CDHU tem projeto para deficientes

Rita de Cássia Cornélio
| Tempo de leitura: 1 min

Todos os conjuntos habitacionais da Companhia de Desenvolvimento Habitacional e Urbano (CDHU) mantém uma reserva de 7% destinada aos deficientes. O programa de cotas foi implantado em 1996. Desde então são mais de 9 mil imóveis destinado a esse público.

Para contar com o benefício é preciso comprovar a deficiência através de prova documental. O interessado tem que ter limitações irreversíveis que impossibilitem, dificultem ou diminuam a capacidade de trabalho ou criem dependência de seus familiares, exigindo cuidados especiais.
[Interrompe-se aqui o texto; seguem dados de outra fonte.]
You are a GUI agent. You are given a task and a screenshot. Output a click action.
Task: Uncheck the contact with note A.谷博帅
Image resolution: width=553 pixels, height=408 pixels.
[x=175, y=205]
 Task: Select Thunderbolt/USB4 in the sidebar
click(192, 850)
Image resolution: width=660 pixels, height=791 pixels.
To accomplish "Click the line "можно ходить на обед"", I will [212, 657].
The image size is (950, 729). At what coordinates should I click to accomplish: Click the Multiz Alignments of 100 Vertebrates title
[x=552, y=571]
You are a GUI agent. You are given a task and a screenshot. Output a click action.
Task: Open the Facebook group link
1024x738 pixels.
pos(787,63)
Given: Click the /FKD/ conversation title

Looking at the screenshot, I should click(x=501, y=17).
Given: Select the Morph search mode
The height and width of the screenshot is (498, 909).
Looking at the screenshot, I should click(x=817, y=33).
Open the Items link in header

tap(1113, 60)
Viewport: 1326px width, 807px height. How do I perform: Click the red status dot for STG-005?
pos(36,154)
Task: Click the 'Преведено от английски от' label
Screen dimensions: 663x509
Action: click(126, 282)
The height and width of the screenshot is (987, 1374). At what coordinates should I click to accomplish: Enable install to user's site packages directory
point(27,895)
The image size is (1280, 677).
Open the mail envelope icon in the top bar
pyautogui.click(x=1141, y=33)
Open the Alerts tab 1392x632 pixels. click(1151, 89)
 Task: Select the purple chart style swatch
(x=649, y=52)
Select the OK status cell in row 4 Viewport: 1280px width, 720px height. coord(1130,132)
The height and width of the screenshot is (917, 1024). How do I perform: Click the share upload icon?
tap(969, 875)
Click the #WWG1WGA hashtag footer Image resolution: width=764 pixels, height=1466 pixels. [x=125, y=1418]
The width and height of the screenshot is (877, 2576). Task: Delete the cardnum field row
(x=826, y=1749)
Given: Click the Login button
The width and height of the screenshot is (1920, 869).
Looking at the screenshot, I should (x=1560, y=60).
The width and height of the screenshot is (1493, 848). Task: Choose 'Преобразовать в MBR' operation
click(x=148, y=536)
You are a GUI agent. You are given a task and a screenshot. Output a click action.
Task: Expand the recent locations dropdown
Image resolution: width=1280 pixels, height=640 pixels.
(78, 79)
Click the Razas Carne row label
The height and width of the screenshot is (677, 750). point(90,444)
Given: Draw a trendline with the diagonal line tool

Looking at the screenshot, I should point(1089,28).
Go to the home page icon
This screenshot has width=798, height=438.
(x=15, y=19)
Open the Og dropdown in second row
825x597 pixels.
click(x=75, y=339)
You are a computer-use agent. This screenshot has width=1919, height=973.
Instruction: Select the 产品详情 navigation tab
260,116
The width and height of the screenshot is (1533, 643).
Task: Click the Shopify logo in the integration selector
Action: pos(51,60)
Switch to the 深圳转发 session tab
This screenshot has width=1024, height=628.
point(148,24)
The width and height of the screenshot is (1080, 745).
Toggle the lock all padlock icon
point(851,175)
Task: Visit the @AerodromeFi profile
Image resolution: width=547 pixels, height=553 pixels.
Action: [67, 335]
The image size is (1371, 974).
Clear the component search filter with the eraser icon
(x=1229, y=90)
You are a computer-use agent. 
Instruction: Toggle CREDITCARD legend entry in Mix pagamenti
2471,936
O gerente regional do CDHU de Bauru, Carlos Roberto Ladeira, explica que as famílias com portadores de deficiência participam do sorteio geral e também de sorteio específico. “É um projeto de inclusão de deficientes. Todos os empreendimentos reservam 7% para deficiente. As famílias com portadores de deficiência participam do sorteio geral. Os sorteados são contemplados. As outras participam de uma sorteio específico para deficiente.”

Na opinião dele, a grande maioria dos deficientes tem acesso ao projeto do CDHU, porque a exigência é que a família tenha renda mensal de um salário mínimo. “Nossas parcelas são especiais. Exigimos um salário mínimo de renda familiar. A maioria dessas família se encaixam, uma vez que tem o direito a um salário mínimo da Lei Orgânica da Assistência Social (Loas).”

As modificações na edificação são visíveis e facilitam a locomoção do deficiente físico. “Adaptamos a casa para que o cadeirante possa circular no imóvel. Nessas residências, os banheiros são maiores e possuem barra de apoio na porta, próximas ao vaso sanitário e próximo ao chuveiro.”

De acordo com Ladeira, há unidades com moradias adaptadas em todo o Estado. Na região, há em Bauru, Avaí e Arealva. “São obras mais recentes. As portas ganharam mais largura, passando de 70 para 90 centímetros.”